Recipe: Minestrone w/ Parmesan

Celebrate the flavors of summer with this light, refreshing take on minestrone, showcasing seasonal vegetables and fresh herbs. Unlike the hearty, red-based minestrone you might expect, this version is green and delicate, perfect for warm days. Serve it as a nourishing starter or a light main course—it’s as versatile as it is delightful.

Servings: 4–6
Preparation Time: 15 minutes
Cooking Time: 30–35 minutes


Ingredients

  • 1 onion, finely chopped
  • 1 garlic clove, crushed
  • 3 ½ oz (100g) green beans, cut into 1-inch pieces
  • 1 medium zucchini, diced into 1-inch chunks
  • 1 tablespoon olive oil
  • Salt and freshly ground black pepper, to taste
  • 5 cups vegetable or chicken stock
  • ¾ cup shelled fresh green peas
  • 1 cup cooked white rice (or use ⅓ cup uncooked rice)
  • 2 tablespoons chopped fresh herbs (try chervil, tarragon, parsley, or basil)
  • Parmesan shavings, for garnish

Instructions

  1. Prepare the Vegetables

    • Finely chop the onion. Crush the garlic. Cut the green beans and zucchini into 1-inch pieces.
  2. Start Cooking the Base

    • In a large saucepan, heat the olive oil over medium heat. Add the onion and garlic, cooking gently without browning for about 10 minutes until soft and fragrant.
    • Add the green beans and zucchini to the pan, season with salt and pepper, and stir well. Cook for another minute to combine flavors.
  3. Simmer with Stock and Vegetables

    • Pour in the stock and bring the mixture to a gentle boil. Reduce the heat and let it simmer for about 15 minutes, or until the vegetables are almost tender. Add the peas for the final 5 minutes of cooking.
  4. Incorporate the Rice and Herbs

    • Stir in the cooked rice and two-thirds of the fresh herbs. Let the soup simmer for an additional 1–2 minutes, just until the rice is heated through.
  5. Serve and Garnish

    • Taste and adjust the seasoning, if needed. Ladle the soup into warm bowls, sprinkle with the remaining fresh herbs, and garnish with Parmesan shavings.

Chef’s Tips

  • Choose Your Rice: For a truly authentic texture, use a short-grain rice like Arborio. If starting with uncooked rice, simply add ⅓ cup of it directly to the soup during cooking instead of 1 cup of cooked rice.
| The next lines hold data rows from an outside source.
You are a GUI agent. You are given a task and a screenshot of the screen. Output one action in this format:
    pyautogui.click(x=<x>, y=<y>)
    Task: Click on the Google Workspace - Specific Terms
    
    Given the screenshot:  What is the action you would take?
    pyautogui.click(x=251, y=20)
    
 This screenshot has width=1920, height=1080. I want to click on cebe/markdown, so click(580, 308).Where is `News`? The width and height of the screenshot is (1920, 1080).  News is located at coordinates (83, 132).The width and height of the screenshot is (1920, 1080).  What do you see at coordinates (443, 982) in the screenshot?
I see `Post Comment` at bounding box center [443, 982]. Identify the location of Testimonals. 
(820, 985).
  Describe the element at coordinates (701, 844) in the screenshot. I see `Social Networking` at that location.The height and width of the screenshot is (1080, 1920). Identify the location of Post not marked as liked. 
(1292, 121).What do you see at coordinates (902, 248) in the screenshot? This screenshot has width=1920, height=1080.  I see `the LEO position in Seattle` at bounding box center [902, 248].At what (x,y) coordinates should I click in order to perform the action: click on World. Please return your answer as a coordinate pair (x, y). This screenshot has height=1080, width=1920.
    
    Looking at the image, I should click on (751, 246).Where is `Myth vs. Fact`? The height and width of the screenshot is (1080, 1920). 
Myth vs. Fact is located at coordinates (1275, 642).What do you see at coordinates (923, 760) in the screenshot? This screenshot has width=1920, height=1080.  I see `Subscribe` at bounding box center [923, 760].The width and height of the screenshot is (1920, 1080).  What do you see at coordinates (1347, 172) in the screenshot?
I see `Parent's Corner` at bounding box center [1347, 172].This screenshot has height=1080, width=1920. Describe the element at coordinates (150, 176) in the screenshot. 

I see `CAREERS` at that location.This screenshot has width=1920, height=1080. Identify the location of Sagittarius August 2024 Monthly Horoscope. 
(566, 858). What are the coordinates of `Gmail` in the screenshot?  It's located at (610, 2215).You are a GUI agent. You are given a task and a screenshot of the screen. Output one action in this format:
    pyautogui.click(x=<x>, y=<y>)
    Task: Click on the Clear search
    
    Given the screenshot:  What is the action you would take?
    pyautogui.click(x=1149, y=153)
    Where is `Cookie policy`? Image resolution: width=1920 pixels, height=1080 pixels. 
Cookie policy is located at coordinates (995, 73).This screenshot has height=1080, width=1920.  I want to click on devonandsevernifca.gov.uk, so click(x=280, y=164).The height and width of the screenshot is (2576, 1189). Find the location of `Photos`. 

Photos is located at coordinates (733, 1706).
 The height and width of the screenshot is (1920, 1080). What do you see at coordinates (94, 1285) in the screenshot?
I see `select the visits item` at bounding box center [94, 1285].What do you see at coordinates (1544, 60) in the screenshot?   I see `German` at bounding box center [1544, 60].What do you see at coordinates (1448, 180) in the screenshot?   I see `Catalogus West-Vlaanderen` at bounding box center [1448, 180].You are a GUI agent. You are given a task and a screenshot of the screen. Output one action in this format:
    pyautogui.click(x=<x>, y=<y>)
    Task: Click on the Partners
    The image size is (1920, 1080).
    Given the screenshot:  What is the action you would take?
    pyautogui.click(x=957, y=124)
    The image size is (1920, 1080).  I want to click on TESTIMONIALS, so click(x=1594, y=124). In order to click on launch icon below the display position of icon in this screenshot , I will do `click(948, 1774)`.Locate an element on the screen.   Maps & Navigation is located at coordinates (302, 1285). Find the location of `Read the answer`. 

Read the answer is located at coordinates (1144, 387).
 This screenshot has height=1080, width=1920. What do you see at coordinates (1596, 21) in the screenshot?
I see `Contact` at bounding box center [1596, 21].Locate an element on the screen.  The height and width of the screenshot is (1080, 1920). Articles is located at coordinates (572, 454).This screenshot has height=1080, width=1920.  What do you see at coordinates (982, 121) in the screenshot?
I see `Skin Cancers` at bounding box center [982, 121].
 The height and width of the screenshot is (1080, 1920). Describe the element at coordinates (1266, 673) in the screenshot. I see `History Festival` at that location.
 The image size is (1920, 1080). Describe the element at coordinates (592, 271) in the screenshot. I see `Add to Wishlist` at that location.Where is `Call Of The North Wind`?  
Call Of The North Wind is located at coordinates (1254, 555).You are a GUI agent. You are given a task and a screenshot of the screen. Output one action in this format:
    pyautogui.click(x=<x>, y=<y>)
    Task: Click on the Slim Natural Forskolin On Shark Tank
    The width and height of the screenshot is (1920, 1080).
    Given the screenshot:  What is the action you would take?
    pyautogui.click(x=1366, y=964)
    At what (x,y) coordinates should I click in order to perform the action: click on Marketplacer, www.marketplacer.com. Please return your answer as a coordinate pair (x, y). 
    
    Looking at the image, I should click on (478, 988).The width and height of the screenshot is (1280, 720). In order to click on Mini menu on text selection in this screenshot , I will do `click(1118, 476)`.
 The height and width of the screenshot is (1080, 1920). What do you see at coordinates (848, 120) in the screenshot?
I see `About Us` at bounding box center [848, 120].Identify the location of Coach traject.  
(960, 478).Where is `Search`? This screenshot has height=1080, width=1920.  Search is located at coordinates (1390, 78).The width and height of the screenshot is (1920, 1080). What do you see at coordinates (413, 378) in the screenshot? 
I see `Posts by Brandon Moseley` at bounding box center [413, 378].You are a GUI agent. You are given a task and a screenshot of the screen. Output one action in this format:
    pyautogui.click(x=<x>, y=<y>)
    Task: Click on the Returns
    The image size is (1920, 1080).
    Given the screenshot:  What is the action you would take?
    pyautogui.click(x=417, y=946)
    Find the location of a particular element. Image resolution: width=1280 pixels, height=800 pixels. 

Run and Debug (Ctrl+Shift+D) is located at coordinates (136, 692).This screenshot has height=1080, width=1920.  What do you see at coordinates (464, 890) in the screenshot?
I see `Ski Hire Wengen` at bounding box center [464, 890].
  • Precision Chopping: Taking the time to dice vegetables uniformly enhances both the appearance and the cooking consistency of your soup. For a polished presentation, use a sharp knife to achieve neat cuts.


Variation

For a twist, serve it cool after blending it. It is a lovely and fresh starter for a warm weather meal.


This Summer Minestrone is a celebration of fresh, simple ingredients and the vibrant flavors of the season. Perfect for a light lunch or as a starter, it brings the spirit of summer right to your table. Enjoy this delicate, green minestrone with a slice of crusty bread and a sprinkle of extra Parmesan for added richness.